Problem to solve:
Copy out the data exactly, from its very first line through the line containing "click(25, 289)", with that line included.

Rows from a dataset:
** begin **
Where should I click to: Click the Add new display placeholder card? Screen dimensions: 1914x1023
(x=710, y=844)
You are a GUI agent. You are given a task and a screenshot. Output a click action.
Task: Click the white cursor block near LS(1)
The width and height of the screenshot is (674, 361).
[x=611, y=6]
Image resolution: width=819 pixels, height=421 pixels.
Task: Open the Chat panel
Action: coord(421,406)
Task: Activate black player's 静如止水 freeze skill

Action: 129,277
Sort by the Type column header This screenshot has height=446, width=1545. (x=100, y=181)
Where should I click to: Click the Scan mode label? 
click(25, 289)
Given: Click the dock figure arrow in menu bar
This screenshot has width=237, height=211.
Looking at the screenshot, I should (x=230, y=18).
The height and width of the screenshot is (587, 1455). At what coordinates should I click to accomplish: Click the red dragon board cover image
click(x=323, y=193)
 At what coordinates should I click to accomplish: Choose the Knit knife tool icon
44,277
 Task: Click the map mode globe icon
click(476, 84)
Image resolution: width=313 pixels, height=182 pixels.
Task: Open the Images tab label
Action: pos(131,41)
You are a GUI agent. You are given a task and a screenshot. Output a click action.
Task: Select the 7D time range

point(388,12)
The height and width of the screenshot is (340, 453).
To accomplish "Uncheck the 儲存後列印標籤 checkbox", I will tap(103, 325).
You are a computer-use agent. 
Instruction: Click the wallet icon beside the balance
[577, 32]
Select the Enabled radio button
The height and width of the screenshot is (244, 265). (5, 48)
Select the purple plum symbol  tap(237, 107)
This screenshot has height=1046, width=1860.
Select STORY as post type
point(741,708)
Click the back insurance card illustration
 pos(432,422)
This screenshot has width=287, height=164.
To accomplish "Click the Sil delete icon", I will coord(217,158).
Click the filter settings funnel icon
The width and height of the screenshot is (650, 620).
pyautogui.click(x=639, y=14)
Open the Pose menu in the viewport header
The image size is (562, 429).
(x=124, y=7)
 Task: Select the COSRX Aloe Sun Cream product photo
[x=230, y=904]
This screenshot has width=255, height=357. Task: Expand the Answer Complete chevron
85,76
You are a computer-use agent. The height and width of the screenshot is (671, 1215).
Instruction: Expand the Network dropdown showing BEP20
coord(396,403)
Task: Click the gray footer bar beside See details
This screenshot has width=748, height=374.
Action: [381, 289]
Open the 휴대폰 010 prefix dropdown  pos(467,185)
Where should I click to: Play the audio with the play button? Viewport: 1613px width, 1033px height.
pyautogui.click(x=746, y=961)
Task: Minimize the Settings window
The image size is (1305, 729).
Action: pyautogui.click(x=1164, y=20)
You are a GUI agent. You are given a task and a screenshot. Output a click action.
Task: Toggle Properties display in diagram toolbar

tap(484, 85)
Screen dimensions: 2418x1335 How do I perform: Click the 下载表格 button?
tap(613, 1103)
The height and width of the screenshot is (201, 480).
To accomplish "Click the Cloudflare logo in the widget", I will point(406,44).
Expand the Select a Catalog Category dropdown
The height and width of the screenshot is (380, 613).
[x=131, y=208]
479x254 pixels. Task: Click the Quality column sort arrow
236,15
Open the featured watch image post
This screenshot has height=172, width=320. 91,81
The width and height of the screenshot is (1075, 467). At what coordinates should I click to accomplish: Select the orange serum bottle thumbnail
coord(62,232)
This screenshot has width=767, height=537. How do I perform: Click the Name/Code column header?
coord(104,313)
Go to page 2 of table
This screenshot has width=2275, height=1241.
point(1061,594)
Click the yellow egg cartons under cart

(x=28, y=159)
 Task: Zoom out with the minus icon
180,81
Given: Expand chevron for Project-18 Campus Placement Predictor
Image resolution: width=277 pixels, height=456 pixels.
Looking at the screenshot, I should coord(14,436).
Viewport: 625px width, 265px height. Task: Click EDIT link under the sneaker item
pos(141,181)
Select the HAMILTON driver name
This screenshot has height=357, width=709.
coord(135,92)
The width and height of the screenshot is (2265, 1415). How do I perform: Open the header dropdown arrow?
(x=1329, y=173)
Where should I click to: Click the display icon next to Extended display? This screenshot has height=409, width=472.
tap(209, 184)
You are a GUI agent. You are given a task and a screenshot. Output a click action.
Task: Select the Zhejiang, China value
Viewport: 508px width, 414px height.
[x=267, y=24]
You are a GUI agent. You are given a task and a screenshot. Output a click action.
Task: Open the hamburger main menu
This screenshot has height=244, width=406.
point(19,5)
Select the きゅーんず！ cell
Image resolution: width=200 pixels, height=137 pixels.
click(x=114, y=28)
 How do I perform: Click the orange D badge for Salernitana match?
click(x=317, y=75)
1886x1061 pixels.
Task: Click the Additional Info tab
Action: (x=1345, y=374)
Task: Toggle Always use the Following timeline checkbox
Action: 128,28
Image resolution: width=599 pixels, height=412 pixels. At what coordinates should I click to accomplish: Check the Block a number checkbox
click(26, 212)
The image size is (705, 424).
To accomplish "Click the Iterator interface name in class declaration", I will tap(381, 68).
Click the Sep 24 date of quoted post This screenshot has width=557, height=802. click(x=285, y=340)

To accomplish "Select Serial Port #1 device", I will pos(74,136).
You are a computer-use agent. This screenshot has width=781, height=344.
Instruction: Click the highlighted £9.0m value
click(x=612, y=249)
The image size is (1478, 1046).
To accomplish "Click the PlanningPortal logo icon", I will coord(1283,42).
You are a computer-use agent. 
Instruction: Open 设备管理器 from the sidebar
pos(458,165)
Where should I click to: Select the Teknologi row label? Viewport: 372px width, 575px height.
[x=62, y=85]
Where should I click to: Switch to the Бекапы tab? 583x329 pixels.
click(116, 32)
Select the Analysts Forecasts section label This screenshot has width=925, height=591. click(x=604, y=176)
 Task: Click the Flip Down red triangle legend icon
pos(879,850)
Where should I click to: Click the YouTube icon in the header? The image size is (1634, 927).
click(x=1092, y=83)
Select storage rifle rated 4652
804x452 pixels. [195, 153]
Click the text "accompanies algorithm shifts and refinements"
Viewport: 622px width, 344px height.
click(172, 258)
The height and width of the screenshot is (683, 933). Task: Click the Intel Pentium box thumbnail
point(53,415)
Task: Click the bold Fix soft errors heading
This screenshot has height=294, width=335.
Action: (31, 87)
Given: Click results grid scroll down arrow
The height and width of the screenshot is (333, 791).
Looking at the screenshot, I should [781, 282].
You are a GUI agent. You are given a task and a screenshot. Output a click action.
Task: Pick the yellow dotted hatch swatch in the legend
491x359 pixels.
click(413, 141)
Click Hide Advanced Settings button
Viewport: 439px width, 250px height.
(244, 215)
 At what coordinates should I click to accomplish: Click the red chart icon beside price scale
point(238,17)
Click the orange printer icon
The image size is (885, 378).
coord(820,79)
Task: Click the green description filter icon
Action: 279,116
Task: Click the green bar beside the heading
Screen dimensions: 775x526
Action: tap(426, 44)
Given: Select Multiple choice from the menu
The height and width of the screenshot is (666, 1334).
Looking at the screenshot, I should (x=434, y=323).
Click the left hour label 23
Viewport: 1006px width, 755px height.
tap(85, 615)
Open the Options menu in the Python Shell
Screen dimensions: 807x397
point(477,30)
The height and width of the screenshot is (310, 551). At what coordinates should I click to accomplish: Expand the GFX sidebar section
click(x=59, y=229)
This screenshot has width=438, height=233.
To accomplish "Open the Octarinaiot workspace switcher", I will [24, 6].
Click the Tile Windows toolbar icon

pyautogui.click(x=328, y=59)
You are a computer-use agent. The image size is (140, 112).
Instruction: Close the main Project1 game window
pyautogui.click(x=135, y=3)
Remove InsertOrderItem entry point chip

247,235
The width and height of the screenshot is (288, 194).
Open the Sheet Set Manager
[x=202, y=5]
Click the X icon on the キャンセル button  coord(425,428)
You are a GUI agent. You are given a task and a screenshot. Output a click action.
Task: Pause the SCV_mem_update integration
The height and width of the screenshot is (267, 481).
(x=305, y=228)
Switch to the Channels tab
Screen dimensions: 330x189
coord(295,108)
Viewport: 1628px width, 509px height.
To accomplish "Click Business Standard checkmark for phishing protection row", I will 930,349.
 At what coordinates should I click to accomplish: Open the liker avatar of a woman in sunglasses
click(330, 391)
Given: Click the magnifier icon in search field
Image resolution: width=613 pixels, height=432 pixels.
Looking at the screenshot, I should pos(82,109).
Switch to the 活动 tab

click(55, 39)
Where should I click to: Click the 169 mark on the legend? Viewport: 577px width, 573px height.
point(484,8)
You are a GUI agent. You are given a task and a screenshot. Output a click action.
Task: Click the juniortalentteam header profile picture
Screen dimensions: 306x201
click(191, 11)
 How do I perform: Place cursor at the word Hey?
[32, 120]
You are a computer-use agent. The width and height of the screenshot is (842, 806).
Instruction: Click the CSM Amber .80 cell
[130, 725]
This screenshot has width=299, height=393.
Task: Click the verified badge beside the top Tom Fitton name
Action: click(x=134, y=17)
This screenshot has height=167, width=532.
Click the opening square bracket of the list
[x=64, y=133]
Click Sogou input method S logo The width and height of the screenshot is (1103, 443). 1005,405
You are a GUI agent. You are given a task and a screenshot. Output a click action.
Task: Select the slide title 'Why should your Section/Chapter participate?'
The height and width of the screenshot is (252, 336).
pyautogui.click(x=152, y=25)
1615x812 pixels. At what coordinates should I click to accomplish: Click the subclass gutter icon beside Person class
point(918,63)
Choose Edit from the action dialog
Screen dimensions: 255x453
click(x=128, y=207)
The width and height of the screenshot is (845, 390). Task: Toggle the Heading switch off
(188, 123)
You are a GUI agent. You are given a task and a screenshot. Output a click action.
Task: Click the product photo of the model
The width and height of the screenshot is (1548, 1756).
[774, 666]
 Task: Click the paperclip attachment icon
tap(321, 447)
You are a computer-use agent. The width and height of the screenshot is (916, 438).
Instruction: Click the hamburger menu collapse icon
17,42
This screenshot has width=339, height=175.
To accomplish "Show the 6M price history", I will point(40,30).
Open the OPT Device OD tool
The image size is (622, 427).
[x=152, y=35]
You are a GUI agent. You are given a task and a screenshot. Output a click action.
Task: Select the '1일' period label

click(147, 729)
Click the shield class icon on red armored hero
** end **
Worked answer:
Where should I click to: Click the Add new display placeholder card? Screen dimensions: 1914x1023
(x=710, y=844)
You are a GUI agent. You are given a task and a screenshot. Output a click action.
Task: Click the white cursor block near LS(1)
The width and height of the screenshot is (674, 361).
[x=611, y=6]
Image resolution: width=819 pixels, height=421 pixels.
Task: Open the Chat panel
Action: coord(421,406)
Task: Activate black player's 静如止水 freeze skill

Action: 129,277
Sort by the Type column header This screenshot has height=446, width=1545. (x=100, y=181)
Where should I click to: Click the Scan mode label? 
click(25, 289)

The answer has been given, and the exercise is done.